> **SUPPLIED INFORMATION**:
====================
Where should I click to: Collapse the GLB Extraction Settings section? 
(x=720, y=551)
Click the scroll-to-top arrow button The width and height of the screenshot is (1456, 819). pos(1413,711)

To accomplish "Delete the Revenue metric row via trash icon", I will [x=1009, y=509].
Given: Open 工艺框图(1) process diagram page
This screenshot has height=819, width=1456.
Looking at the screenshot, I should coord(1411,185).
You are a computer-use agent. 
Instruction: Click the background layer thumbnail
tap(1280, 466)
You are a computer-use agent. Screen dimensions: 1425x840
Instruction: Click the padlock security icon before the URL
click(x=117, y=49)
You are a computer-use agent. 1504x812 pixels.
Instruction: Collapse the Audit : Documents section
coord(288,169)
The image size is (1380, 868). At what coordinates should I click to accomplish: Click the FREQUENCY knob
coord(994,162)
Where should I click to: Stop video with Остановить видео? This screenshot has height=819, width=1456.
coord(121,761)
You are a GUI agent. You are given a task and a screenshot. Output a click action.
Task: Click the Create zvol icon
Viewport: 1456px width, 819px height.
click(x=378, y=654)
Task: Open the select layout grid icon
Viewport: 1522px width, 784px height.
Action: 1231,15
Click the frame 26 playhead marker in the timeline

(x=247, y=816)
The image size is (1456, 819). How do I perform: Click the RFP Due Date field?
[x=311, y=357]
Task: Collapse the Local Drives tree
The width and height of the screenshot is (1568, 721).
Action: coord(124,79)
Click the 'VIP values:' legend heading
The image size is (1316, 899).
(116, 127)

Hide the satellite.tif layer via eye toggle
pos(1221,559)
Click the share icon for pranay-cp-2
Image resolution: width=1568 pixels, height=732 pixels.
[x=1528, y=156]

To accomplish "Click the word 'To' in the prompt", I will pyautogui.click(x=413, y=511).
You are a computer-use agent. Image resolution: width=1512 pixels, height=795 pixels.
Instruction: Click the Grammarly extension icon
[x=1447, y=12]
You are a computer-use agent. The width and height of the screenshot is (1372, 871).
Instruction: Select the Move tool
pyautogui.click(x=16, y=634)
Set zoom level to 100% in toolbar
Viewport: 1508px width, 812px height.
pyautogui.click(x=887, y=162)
====================
> **ACTIVITY**:
The response must reproduce the whole listing exactly.

> **YOUR SOLUTION**:
Where should I click to: Collapse the GLB Extraction Settings section? 
(x=720, y=551)
Click the scroll-to-top arrow button The width and height of the screenshot is (1456, 819). pos(1413,711)

To accomplish "Delete the Revenue metric row via trash icon", I will [x=1009, y=509].
Given: Open 工艺框图(1) process diagram page
This screenshot has height=819, width=1456.
Looking at the screenshot, I should coord(1411,185).
You are a computer-use agent. 
Instruction: Click the background layer thumbnail
tap(1280, 466)
You are a computer-use agent. Screen dimensions: 1425x840
Instruction: Click the padlock security icon before the URL
click(x=117, y=49)
You are a computer-use agent. 1504x812 pixels.
Instruction: Collapse the Audit : Documents section
coord(288,169)
The image size is (1380, 868). At what coordinates should I click to accomplish: Click the FREQUENCY knob
coord(994,162)
Where should I click to: Stop video with Остановить видео? This screenshot has height=819, width=1456.
coord(121,761)
You are a GUI agent. You are given a task and a screenshot. Output a click action.
Task: Click the Create zvol icon
Viewport: 1456px width, 819px height.
click(x=378, y=654)
Task: Open the select layout grid icon
Viewport: 1522px width, 784px height.
Action: 1231,15
Click the frame 26 playhead marker in the timeline

(x=247, y=816)
The image size is (1456, 819). How do I perform: Click the RFP Due Date field?
[x=311, y=357]
Task: Collapse the Local Drives tree
The width and height of the screenshot is (1568, 721).
Action: coord(124,79)
Click the 'VIP values:' legend heading
The image size is (1316, 899).
(116, 127)

Hide the satellite.tif layer via eye toggle
pos(1221,559)
Click the share icon for pranay-cp-2
Image resolution: width=1568 pixels, height=732 pixels.
[x=1528, y=156]

To accomplish "Click the word 'To' in the prompt", I will pyautogui.click(x=413, y=511).
You are a computer-use agent. Image resolution: width=1512 pixels, height=795 pixels.
Instruction: Click the Grammarly extension icon
[x=1447, y=12]
You are a computer-use agent. The width and height of the screenshot is (1372, 871).
Instruction: Select the Move tool
pyautogui.click(x=16, y=634)
Set zoom level to 100% in toolbar
Viewport: 1508px width, 812px height.
pyautogui.click(x=887, y=162)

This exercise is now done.